I received a bourse from the Indian embassy to go to the Visva-Bharati University in 1956. The university was founded by the famous Indian poet Rabindranath Tagore. At the time my first child was 11 months old and for this reason I was not able to continue with my studies and came back to Iran after a short visit.

In Tehran I was employed by the Ministry of Education. At the time my mother, Effat Mote'i, was the licence holder and the head teacher of the Mahin Educational Institute. I started to work with her as the headmistress of the school and I also thought the art classes. When I was free I would paint for myself but I never had enough time to do what I wanted. Nevertheless it was a great opportunity to experiment and learn.

In 1967 my husband was sent on a mission to the southern oil port of Abadan. There the responsibility of a charitable association was given to me. One year there were severe floods in the southern regions of the country. Accompanied by a number of other women from the charity, we went to visit the stricken areas and help the victims. Among the humble belongings of the flood victims I noticed a number of small reverse-glass paintings. They were simple and genuine expression of the lives of their humble owners. Several things surprised me. First, the impact of art on ordinary people, and the need that ordunary people have for the arts. Secondly, that this fragile form of artistic expression - i.e. reverse-glass painting - had been forgotten and abandoned in Iranian society. I was saddened to see that this art from, which was once the jewel in the crown of arts in our country, had been neglected in such fashion by the merciless passage of time.

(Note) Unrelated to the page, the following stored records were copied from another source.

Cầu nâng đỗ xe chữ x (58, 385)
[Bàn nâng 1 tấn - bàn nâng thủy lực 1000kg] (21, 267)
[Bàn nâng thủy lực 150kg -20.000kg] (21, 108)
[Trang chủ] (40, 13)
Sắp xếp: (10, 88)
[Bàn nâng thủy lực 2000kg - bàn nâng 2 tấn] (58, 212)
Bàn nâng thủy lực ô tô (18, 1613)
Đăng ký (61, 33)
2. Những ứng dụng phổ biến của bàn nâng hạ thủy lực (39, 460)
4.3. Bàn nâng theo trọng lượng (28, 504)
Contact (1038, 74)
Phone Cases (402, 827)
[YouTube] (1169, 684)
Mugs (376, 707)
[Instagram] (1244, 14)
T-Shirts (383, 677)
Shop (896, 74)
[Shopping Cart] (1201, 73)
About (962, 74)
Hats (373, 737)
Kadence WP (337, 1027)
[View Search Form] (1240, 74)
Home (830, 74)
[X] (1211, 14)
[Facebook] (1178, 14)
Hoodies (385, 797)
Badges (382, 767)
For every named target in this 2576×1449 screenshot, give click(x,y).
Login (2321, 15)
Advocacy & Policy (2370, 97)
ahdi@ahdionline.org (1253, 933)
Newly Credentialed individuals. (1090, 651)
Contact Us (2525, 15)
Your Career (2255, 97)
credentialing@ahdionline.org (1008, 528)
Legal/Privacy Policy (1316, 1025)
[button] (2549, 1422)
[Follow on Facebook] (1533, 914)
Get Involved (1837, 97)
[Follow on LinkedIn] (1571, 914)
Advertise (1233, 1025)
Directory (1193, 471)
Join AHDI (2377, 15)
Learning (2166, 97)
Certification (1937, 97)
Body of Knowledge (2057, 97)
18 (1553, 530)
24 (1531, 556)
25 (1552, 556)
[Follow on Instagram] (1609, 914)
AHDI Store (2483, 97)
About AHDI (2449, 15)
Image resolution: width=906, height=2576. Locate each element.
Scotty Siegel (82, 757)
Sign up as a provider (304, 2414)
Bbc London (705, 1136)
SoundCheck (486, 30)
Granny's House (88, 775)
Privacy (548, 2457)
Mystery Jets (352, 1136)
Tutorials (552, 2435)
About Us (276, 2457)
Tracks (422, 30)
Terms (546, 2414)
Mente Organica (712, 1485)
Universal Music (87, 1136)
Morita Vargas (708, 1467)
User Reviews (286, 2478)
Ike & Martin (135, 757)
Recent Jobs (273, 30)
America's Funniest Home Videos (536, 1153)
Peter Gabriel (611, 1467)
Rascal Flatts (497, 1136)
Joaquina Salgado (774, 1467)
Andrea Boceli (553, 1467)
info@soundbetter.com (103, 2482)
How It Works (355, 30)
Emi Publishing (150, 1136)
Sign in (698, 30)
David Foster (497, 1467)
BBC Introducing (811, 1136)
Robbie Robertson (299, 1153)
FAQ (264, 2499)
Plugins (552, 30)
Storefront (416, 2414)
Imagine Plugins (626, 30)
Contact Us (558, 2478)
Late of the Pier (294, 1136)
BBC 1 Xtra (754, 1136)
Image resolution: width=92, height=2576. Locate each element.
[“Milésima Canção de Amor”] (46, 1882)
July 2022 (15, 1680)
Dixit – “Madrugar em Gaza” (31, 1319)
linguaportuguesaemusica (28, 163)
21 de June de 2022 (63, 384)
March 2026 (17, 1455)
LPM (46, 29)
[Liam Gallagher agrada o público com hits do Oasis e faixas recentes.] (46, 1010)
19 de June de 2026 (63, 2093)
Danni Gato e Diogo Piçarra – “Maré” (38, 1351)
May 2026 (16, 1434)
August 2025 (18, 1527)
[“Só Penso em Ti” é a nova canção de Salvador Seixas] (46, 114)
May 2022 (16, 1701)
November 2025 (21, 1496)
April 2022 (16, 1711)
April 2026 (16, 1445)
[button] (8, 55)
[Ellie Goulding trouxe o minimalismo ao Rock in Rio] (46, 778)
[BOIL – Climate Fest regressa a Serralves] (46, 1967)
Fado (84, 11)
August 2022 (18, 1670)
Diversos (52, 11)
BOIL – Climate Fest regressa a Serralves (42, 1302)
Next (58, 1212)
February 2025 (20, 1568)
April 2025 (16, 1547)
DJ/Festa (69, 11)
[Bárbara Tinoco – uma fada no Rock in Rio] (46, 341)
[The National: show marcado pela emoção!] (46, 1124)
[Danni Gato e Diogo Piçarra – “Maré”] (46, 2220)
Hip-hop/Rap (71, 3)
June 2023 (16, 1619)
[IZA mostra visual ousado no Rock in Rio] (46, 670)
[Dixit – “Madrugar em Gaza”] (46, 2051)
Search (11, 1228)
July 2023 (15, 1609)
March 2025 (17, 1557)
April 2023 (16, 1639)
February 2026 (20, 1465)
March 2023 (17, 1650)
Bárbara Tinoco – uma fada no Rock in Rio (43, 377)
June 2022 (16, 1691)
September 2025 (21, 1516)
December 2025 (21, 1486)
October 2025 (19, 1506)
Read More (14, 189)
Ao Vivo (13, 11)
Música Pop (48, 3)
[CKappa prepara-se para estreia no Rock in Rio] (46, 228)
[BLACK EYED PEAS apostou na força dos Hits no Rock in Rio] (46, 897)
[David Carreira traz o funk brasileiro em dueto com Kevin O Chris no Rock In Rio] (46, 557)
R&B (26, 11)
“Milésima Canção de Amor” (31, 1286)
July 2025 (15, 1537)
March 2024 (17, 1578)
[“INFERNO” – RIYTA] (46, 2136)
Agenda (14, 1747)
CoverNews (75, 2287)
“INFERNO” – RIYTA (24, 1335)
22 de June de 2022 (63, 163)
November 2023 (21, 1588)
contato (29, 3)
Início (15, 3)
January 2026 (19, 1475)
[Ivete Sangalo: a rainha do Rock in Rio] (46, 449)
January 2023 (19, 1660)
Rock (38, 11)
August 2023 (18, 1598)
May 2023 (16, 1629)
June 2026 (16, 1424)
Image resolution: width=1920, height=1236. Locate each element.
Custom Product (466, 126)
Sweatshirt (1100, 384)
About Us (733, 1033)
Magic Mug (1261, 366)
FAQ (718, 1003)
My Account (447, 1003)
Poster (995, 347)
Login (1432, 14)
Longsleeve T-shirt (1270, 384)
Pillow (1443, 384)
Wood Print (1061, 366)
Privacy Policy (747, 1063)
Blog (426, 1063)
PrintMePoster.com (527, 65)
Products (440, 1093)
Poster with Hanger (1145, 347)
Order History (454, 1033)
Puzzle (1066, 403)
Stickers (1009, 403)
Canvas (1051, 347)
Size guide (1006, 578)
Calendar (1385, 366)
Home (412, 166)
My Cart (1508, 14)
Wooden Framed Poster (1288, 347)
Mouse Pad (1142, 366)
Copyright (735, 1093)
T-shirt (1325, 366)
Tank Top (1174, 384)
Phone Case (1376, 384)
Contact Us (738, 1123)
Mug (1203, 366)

On that day I made a conscious decision to paint and work on the back of glass. Since then I have been painting and expressing my emotions in this form. My understanding has always been that the artist should not be a stranger to his/her time but promote fresh concepts and ideas. I took a step into the world of glass, with the idea of innovation and creativity, in close quarters with Iranian traditions and in order to express my emotions through capturing the environment around me.

Award in honour of women artists in Iran - Women's Day 2001

This art form is not known as much as it should. Historically, it had humble beginnings but gradually became popular in the royal court in Iran. From then on, images of royal women and scenes of feasting or hunting appeared on the back of the glass. However, there were only a limited number of painters engaged in this art form. Some of the better known figures were:

- Aqa Sadeq, whose work can still be found in the aristocratic homes and guest halls of Fars province.

- Seyyed Qafar Esfehani who painted religious themes.

- Satar Khan Zanjani who worked on the images of the Shi'i saints.

- Mirza Abolqasem, the calligrapher who worked on the behind-the-glass form.

- Mirza Mehdi Shirazi the master painter of Qajar period.

- Haj Baqer who worked on the images of flowers and birds.

- Finally, Abdol Jalil who is famous for his images of the women of Khuzestan province.

With the passage of time, this mystical form of Iranian painting has been forgotten. Many works of art were damaged, broken or lost. My intention has been to breath life back into this art form. In my understanding, art is an interpretation of nature, not an exact representation. The artist works with the imagination. However, I don't like sadness in my work. Learning from experience that glass paintings break easily I now work on non-breakable glass. In order to give greater dimension to my work I also use, in a limited way, the front of the glass too.

In the past few years I have had a number of exhibitions. My works have found their way to museums and private collections. I like to see other people having and enjoying my works but it saddens me to depart from them.